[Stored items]
* * * * * * *
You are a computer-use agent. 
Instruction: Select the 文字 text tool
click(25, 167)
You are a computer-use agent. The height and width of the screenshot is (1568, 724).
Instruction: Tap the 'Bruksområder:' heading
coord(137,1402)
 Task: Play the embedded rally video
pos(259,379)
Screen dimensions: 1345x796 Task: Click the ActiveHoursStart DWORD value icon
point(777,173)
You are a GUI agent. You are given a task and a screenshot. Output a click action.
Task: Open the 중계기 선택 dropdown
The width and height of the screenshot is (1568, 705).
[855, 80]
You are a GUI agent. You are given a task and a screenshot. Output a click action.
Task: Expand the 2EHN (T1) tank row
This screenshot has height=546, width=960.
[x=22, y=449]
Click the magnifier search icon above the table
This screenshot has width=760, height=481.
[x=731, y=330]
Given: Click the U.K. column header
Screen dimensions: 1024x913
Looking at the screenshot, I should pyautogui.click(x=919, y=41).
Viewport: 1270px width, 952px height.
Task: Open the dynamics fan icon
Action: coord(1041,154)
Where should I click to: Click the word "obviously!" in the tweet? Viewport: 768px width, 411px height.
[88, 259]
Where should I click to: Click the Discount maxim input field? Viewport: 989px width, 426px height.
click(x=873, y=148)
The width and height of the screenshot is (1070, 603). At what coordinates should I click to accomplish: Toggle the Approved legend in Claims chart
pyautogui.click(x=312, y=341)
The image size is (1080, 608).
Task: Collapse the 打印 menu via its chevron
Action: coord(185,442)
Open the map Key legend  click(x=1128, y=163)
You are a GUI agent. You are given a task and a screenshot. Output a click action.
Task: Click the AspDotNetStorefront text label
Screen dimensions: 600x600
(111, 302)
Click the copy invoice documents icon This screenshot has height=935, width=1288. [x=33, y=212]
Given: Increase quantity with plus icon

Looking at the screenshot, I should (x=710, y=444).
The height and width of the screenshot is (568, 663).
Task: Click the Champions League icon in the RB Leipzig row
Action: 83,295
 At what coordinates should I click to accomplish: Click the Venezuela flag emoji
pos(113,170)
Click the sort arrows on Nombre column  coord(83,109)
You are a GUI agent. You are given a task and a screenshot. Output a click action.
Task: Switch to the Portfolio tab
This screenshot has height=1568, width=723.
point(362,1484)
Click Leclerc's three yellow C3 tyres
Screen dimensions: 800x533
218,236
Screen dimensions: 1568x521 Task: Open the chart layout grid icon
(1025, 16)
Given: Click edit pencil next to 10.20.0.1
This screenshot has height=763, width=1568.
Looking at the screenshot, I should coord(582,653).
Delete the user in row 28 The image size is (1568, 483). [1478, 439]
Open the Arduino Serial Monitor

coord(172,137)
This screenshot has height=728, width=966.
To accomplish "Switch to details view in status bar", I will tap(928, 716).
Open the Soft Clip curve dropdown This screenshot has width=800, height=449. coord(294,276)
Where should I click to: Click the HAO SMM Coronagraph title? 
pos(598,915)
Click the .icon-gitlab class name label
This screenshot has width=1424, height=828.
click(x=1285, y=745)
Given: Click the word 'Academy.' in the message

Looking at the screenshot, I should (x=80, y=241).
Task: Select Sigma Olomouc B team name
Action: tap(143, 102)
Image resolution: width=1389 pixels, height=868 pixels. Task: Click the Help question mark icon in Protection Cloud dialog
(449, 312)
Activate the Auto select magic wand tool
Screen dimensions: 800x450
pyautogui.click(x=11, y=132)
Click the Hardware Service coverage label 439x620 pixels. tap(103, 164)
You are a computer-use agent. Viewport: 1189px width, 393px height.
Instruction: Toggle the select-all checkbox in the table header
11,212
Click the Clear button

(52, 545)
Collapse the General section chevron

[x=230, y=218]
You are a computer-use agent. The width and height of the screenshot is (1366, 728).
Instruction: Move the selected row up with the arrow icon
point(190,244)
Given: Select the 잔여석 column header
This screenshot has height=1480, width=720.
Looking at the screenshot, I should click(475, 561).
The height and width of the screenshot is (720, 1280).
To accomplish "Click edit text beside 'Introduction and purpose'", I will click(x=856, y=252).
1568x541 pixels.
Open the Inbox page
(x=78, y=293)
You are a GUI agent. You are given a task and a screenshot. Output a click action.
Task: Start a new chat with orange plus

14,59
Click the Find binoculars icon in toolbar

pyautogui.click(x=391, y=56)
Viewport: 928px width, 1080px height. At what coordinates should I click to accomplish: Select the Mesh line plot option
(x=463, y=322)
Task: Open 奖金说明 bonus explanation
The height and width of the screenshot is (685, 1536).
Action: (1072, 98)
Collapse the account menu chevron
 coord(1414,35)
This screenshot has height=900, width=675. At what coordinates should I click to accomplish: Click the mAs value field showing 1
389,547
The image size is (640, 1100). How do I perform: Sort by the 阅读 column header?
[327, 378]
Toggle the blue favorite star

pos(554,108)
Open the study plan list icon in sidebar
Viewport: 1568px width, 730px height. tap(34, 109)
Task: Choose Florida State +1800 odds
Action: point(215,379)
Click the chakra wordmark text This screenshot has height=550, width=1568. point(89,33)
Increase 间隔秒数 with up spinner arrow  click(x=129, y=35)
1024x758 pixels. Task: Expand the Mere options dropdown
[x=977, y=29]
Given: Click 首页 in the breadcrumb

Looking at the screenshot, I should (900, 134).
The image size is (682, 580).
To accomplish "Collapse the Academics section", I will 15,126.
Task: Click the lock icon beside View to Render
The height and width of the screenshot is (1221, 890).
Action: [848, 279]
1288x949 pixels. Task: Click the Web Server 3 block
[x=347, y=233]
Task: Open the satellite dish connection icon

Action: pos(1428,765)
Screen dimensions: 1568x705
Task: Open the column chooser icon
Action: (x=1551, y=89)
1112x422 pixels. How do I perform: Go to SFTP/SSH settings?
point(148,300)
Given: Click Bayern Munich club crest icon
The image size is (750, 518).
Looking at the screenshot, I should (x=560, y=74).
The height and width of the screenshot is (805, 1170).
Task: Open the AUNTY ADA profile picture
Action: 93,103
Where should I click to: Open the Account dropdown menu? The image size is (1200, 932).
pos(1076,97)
* * * * * * *
Your answer is the line containing "1112x422 pixels. How" plus every line after it through the end of the entries, given again exactly and alone.

1112x422 pixels. How do I perform: Go to SFTP/SSH settings?
point(148,300)
Given: Click Bayern Munich club crest icon
The image size is (750, 518).
Looking at the screenshot, I should (x=560, y=74).
The height and width of the screenshot is (805, 1170).
Task: Open the AUNTY ADA profile picture
Action: 93,103
Where should I click to: Open the Account dropdown menu? The image size is (1200, 932).
pos(1076,97)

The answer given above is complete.